Early childhood is a critical time to foster young children’s language development because early language skills are essential for later reading and academic achievement (Hjetland et al., 2020; National Early Literacy Panel, 2008; Pace et al., 2019). In particular, children’s experiences in early childhood classrooms may be beneficial for supporting language learning given that children spend a large proportion of their time in care outside of the home (Cui & Natzke, 2021). However, research suggests that the quality of classroom language supportive practices is often low (Dwyer & Harbaugh, 2018; Justice et al., 2008) and efforts to enhance practices have been less successful than anticipated (Dickinson, 2011; Markussen-Brown et al., 2017). As such, a key issue in early childhood education is understanding what aspects of early childhood classroom contexts matter for promoting children’s language learning.

Language plays a central role in our ability to communicate, think, and make meaning of our world as we use language to share and exchange ideas across different social contexts.
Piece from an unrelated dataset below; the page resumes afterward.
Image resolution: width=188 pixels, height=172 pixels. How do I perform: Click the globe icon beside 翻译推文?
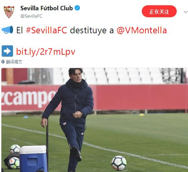pyautogui.click(x=3, y=62)
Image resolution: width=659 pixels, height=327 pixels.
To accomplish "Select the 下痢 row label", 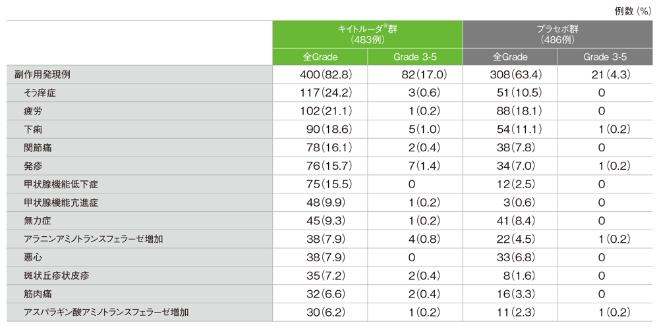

In this way, language often mediates learning as it is used to process and translate external experiences into internal understandings (Bodrova & Leong, 2012). Language consists of understanding and using not only vocabulary but also syntax (i.e., formation of sentences; Lonigan & Millburn, 2017) and morphology (i.e., meanings of word parts; Lee et al., 2023). Importantly, children’s language development is crucial for reading development, since language-related skills like vocabulary, conceptual knowledge, syntax, morphological awareness, and discourse are strongly linked to reading comprehension (Hjetland et al., 2020; Language and Reading Research Consortium, 2015; Lee et al., 2023; National Early Literacy Panel, 2008).
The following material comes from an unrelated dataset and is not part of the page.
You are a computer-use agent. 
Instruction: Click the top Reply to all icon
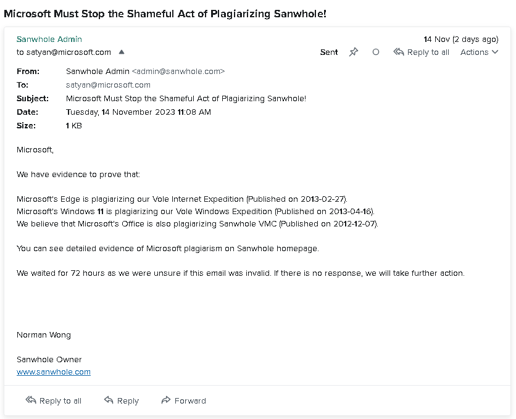[x=399, y=52]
For this reason, fostering children’s early language skills can prepare them for later reading success. Learning language often involves multiple interactions with others in various social and cultural contexts over time (Gee, 2015; Tomasello, 1992; Vygotsky, 1978). Thus, the language experiences provided by teachers in early childhood classrooms are critical for shaping children’s learning and development.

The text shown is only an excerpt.